The ruling could also have implications for the scope of protection afforded by gene patents for genetic diagnostic testing. Genetic diagnostic testing, such as by DNA sequencing, typically involves the isolation and/or amplification of the gene sequence being tested. This isolation and amplification might be characterized as the manufacture of the DNA, which could constitute infringement of a patent claiming the DNA sequence. For example, the ACLU challenge to Myriad’s BRCA gene patents is based in part on an assumption that the patent claims reciting isolated BRCA sequences would be infringed by unauthorized testing for mutations in the BRCA genes (which typically involves DNA sequencing).

However, this assumption is premised on the patents covering the isolated DNA sequences per se. But arguably, the isolated and amplified DNA fragments generated in the course of DNA sequencing and testing are not capable of performing their function, and thus after this week’s Court of Justice decision are ineligible for patent coverage in the European Union.

Of course, this would depend upon how one defines the "function of the patented gene. For example, one might argue that one important function of BRCA sequences claimed in Myriad’s patents is for diagnostic testing, and hence isolated DNA sequences generated in the course of genetic testing are performing a function for which they are patented

However, under a more restrictive view the function of the BRCA genetic sequences is to code for the BRCA protein product, i.e., the actual physiological function of the BRCA gene in the human body. Myriad’s patents specifically discuss use of the isolated BRCA gene for production of the BRCA protein in a recombinant cell, which could be a useful research tool in drug discovery. As discussed in earlier posts relating to the ACLU lawsuit, I point out that in practice BRCA testing does not involve the amplification of the full length BRCA coding sequence, but only amplicons representing fragments of the gene. These fragments would not be capable of achieving the function of expressing the full-length protein, and thus arguably lack the requisite functional potential.

I think reasonable minds could go either way on the issue, but given the current level of antipathy towards the use of gene patents to block genetic diagnostic testing, I can envision a European court adopting a restrictive interpretation of what it means for a genetic sequence to be capable of performing its patentable function, and decide that gene patent coverage does not extend to use of the genetic sequence in diagnostic testing.

In a related context, the Court’s decision could have implications for the effect of gene patents on whole genome sequencing. There is much buzz these days regarding the imminent arrival of personal whole genome sequencing, which will permit individuals to have their entire genome sequenced for a relatively small amount of money. Some have worried that a thicket of gene patents might impede the ability of firms to provide whole genome sequencing.
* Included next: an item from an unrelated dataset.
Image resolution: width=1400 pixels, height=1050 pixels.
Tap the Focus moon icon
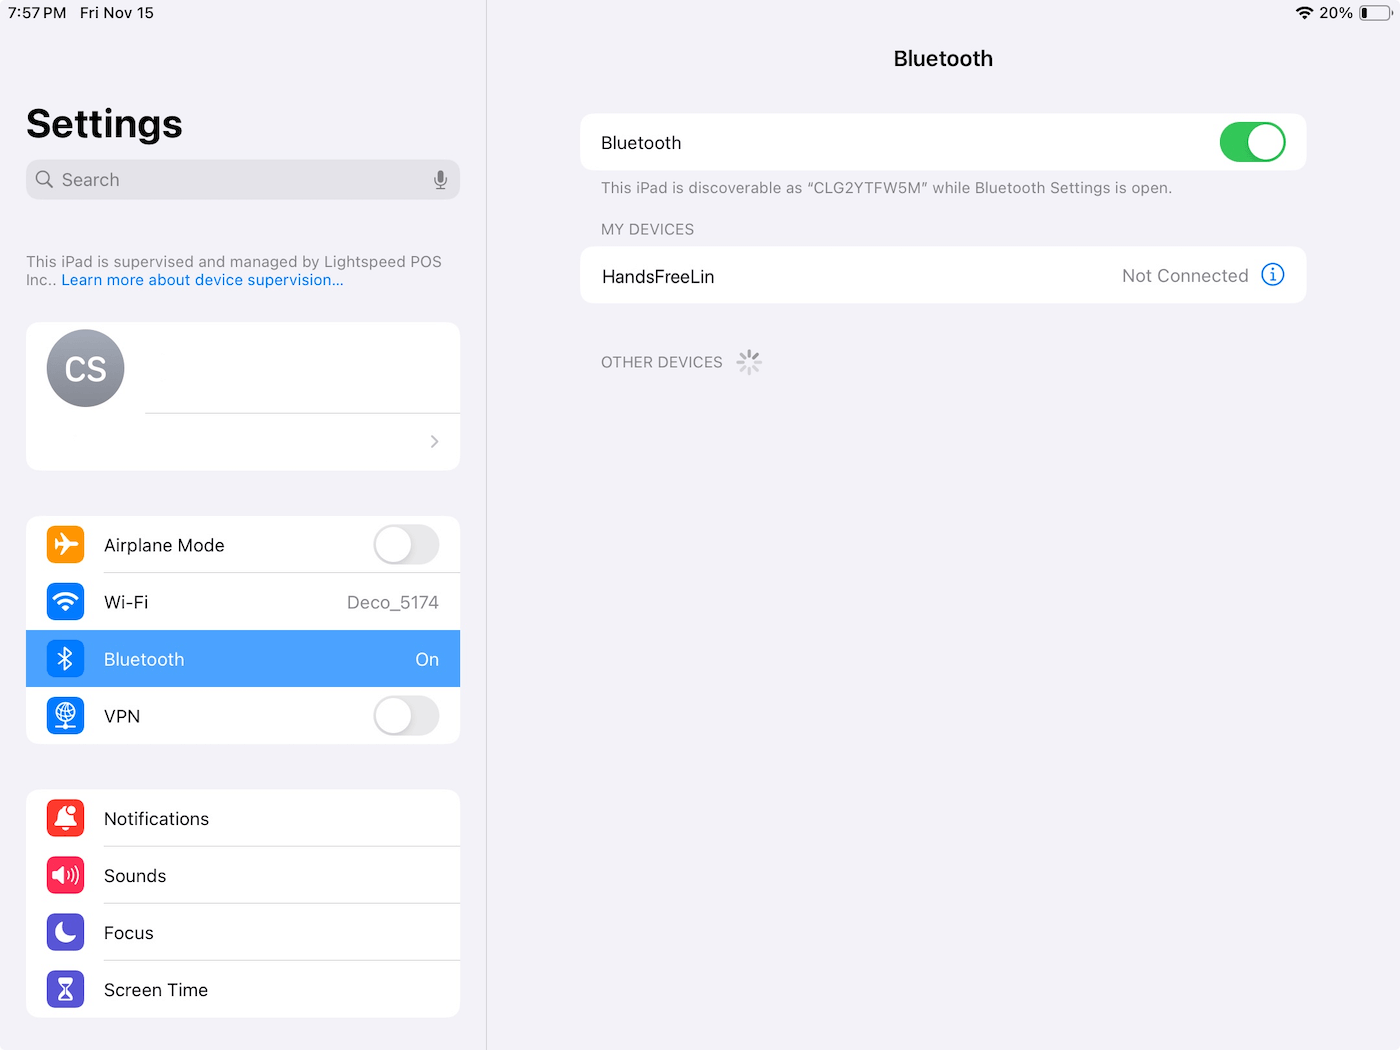[x=65, y=932]
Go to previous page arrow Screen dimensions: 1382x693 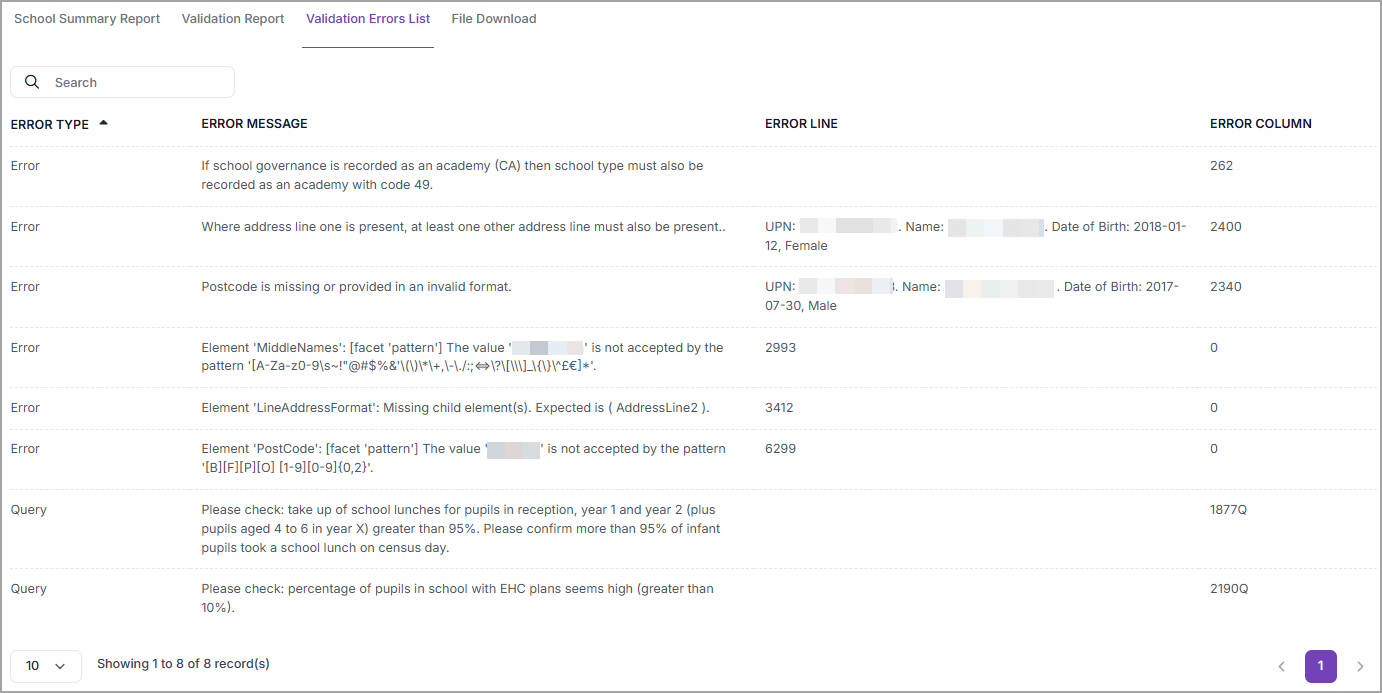(x=1281, y=666)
However, DNA “manufactured” in the course of whole genome sequencing is unlikely to be found capable of performing the function of individual patented genetic sequences residing therein, in which case genome sequencing would not result in patent infringement liability in Europe.

I personally do not think gene patents will substantially impede whole genome sequencing, in the US or elsewhere. But if I am wrong, and patents on genes pose a substantial impediment to whole genome sequencing in the US, the patents could be circumvented by exporting the process to a place like Europe. The EU court decision could substantially reduce the likelihood that whole genome sequencing in Europe will result in liability for patent infringement.

On the other hand, the ruling should not affect the ability of biotechnology companies to use gene patents to protect their biologic drugs. In this context, the patented gene is performing its primary function of expressing the protein encoded by the gene, and thus satisfies the criterion established by Tuesdays decision of the Court of Justice.